PROVIDED RECORDS START

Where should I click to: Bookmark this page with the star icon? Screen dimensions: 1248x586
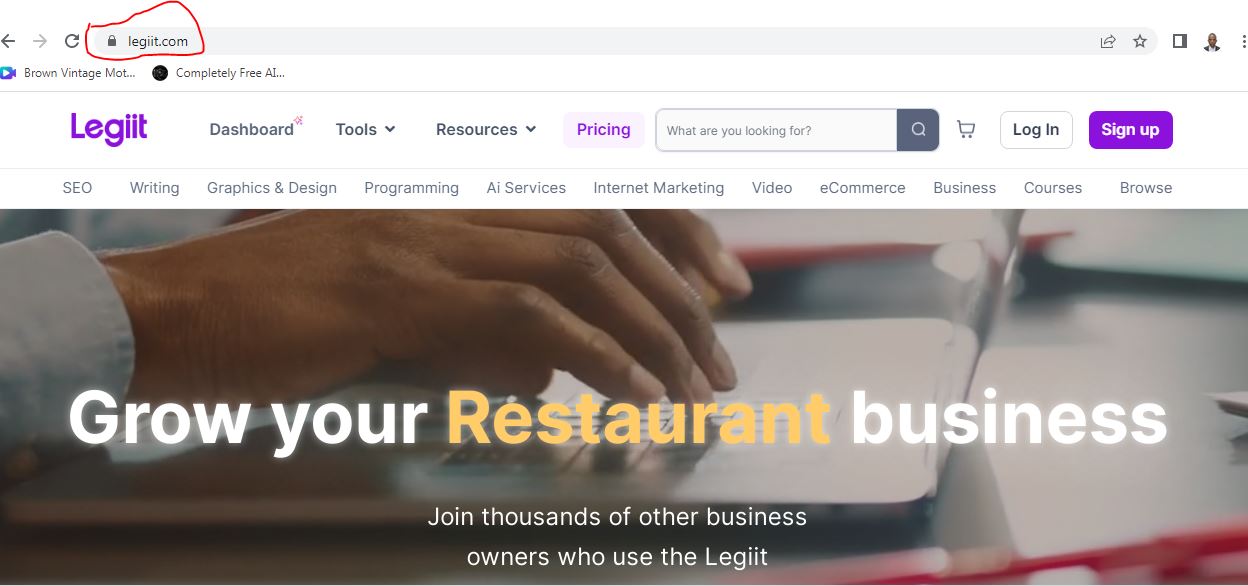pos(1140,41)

PROVIDED RECORDS END
PROVIDED RECORDS START

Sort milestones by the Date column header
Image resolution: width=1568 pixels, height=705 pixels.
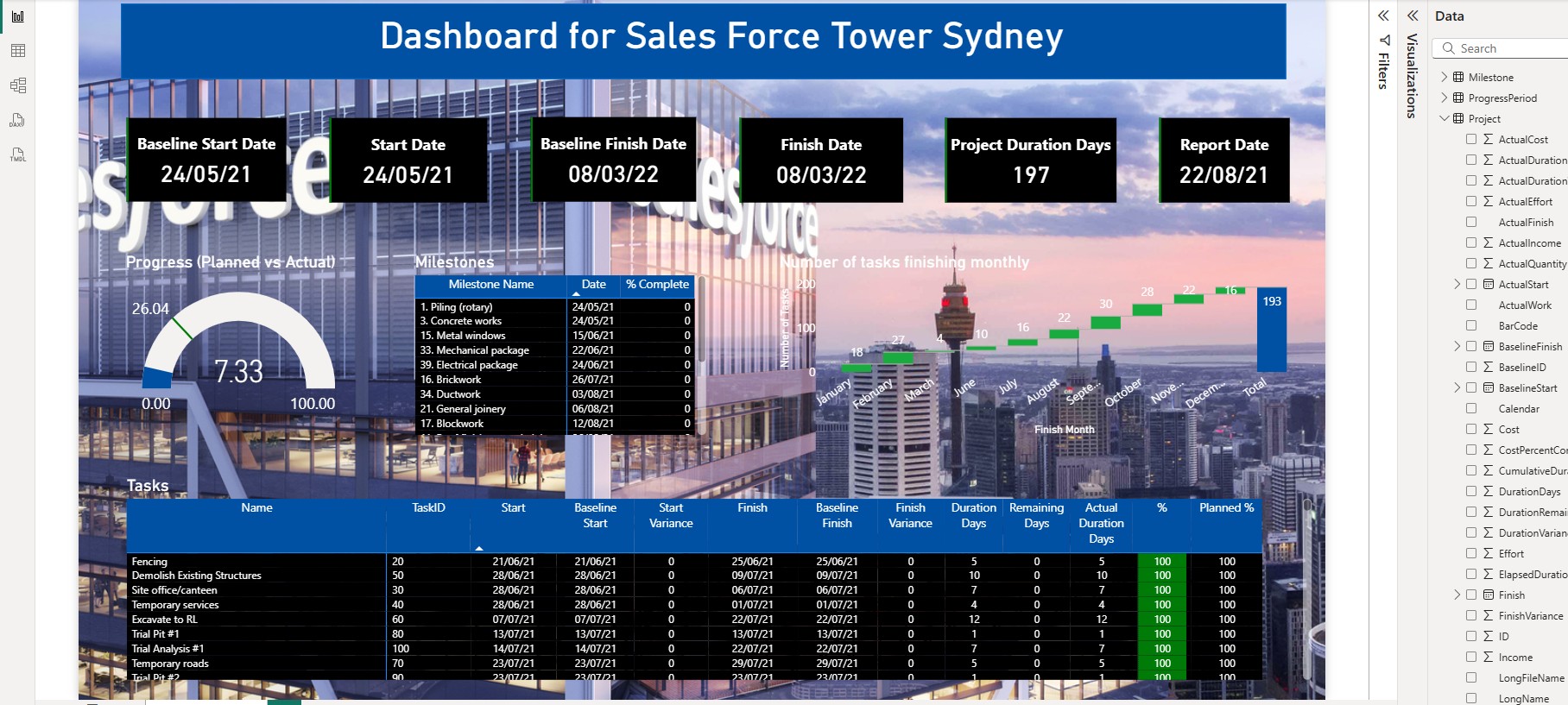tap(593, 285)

PROVIDED RECORDS END
PROVIDED RECORDS START

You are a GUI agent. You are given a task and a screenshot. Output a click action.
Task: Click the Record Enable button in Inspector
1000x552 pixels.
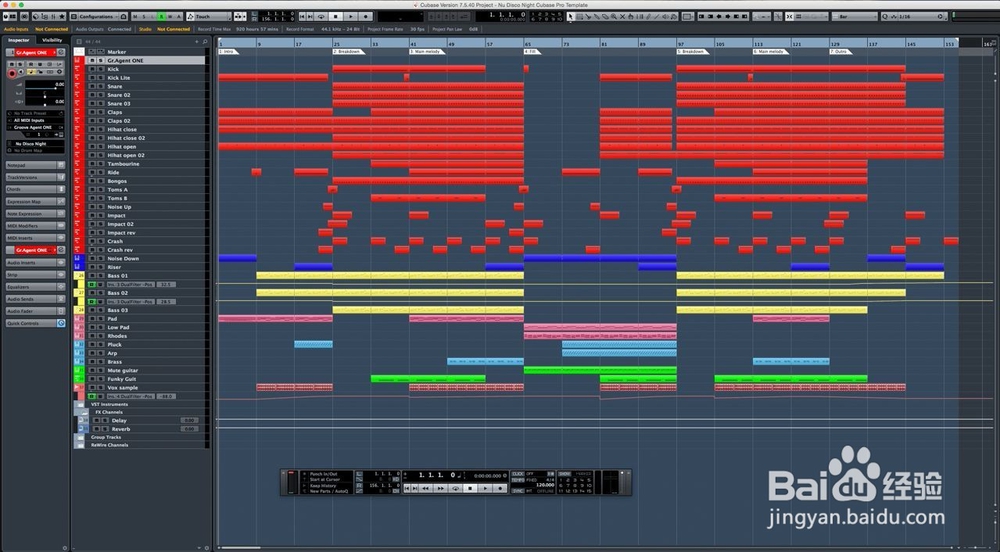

PROVIDED RECORDS END

__ASSIGNED TASK__.
Of the entries listed above, reproduce only the lines starting at the line containing "You are a GUI" and ending at the line containing "1000x552 pixels.". Include both, exactly as they stand.

__RESULT OF THE TASK__.
You are a GUI agent. You are given a task and a screenshot. Output a click action.
Task: Click the Record Enable button in Inspector
1000x552 pixels.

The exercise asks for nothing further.